Arsenal legend ‘ashamed’ of fans’ anti-Semitic Twitter tirades

British football was this week reeling from yet more anti-Semitic hatred as police began investigating online abuse directed at Tottenham Hotspur fans and Arsenal legend Ian Wright said he was “ashamed” of his former club’s fans.

The former striker Wright took to Twitter to blast the vile rhetoric, saying: “Gotta say, reading some of the tweets the spurs fans are sending about what AFC fans say about the Holocaust! Ashamed!”

Several comments referred to the Holocaust, with one fan saying: “Every Tottenham fan can be put back in the gas chambers and gassed to death!” Another wrote: “I laugh at your oven baked ancestors.”

A spokesperson for the Kick it Out campaign said: “We have informed True Vision, an online reporting facility run by the police, of a number of anti-Semitic messages published on Twitter.2

The Holocaust Education Trust (HET) weighted in to condemn the remarks, calling them “disgusting,” while the Community Security Trust (CST) said the whole episode was “depressing”.

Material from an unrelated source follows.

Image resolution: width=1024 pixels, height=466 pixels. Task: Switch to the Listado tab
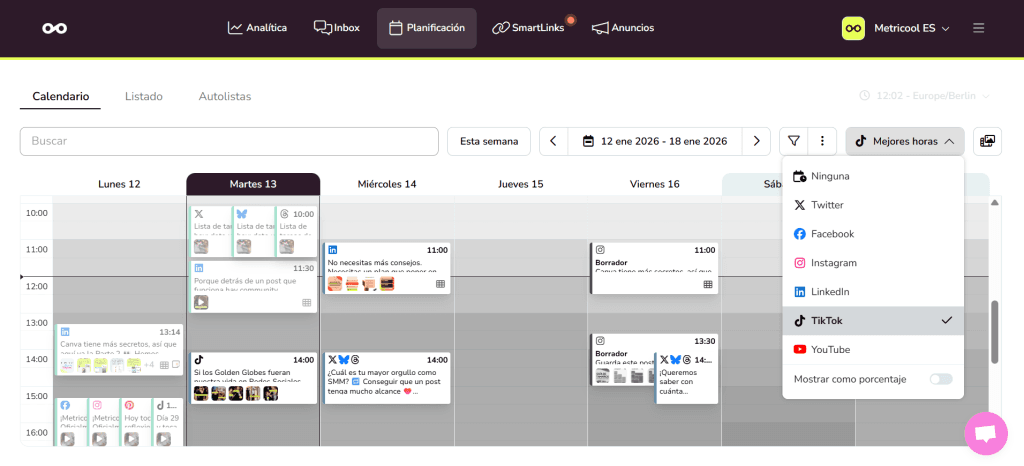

Police revealed that they were investigating the anti-Semitic slurs, which were sent during heated online exchanges between rival fans. A CST spokesman said they had received several reports from members of the community.

The issue of anti-Semitism in the sport has been brought sharply into focus over the last 12 months, with debate about the acceptability of Tottenham Hotspurs fans using the word ‘Yid’ to describe themselves.

The latest furore, however, is grounded not in stadium chanting but in online abuse, with Twitter being forced to roll out an in-tweet ‘report abuse’ button in the summer, as part of a wider crackdown.

“It is depressing to see how social media is repeatedly used to spread this kind of stupid hatred,” said Mark Gardner, a director of the CST.

“The only positive is that the perpetrators received so much direct criticism that in most cases they have quickly removed the tweets.”